Review of the Year - Livy recommends....

My long-time (and much-travelled) pen-pal Livy rather liked this post, celebrating our relief at the disappearance of the arid puritanism that had descended upon our city during the Olympics.

She says:
"As a visitor to a strange place one's eye tends to skim over the inexplicable - to focus on the parts that fit our stereotype of the place, or that completely stand out like sore thumbs. The bits that we don't understand or recognise, we don't tend to see until we get to know a place. You see the detail that a new visitor would miss, and that's what I like about your blog."



Another sign of de-Olympification

first posted on 4th October


It's not just the street-food stalls that have returned, it's also..... the backstreet "hairdressers".

These are tiny, squalid salons - usually just off a main street, down one of the little side alleys - where no-one ever seems to be having a haircut, but the exclusively female staff are...... well, rather garishly dressed, and, by Chinese standards, rather voluptuous. Yes, they are in fact mini-brothels.
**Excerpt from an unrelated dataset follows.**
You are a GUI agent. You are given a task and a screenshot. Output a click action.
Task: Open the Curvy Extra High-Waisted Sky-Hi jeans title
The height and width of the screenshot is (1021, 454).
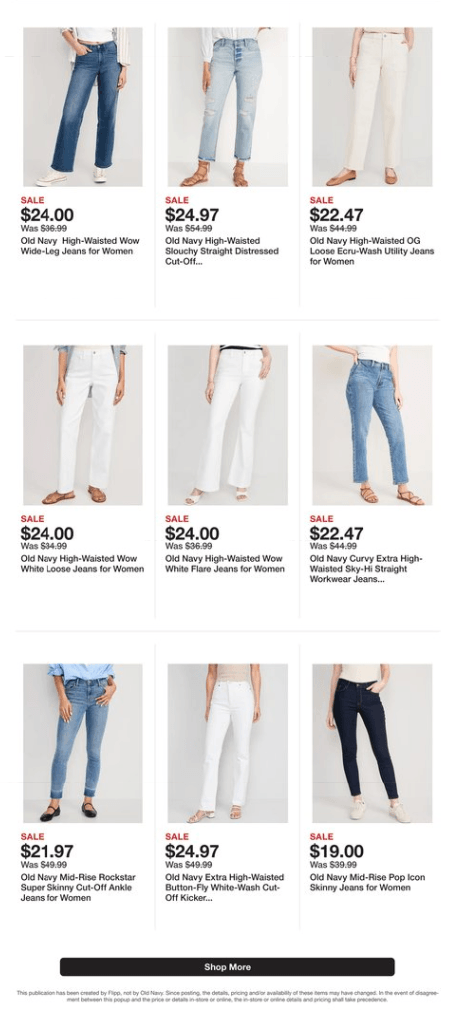pyautogui.click(x=367, y=569)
There used to be a lot of them on Jiugulou Dajie - The Street, my home in my first couple of years here; at that time a main road in name only, it was really no more than a wide hutong (though subsequently redeveloped and broadened into a majestic boulevarde) - where the presence of the private English college I taught at provided a significant source of business (lots of relatively affluent young kids who didn't know how to get laid any other way). Since the Olympic redevelopment of the area, they've all been forced into 'hiding' down the little alleyways round about. And earlier this year, they were all closed down. (I'm not sure if there was any policy targeting them specificially, although I would imagine that there was. However, the general crackdown on migrant workers living here without the requisite residence permit - hukou - will have led to most of their employees being kicked out of the city for the summer.)

Now, at last, they are starting to reappear. There's something oddly comforting about it - even the sleazier aspects of the city form part of its familiar charm.


I was very naive about these places when I first arrived here. The girls would become terribly excited whenever a foreigner walked past - tapping loudly on the window with a coin to get our attention and beckoning us agitatedly to come in. "My god!" I'd think to myself. "Do I really need a haircut that badly?"

2 comments:

Livia said...

Thanks Froog - and merry Saturnalia!

Froog said...

You're welcome, Livy. Thanks for joining in.

I envy you the Scottish Hogmanay. Have a good one!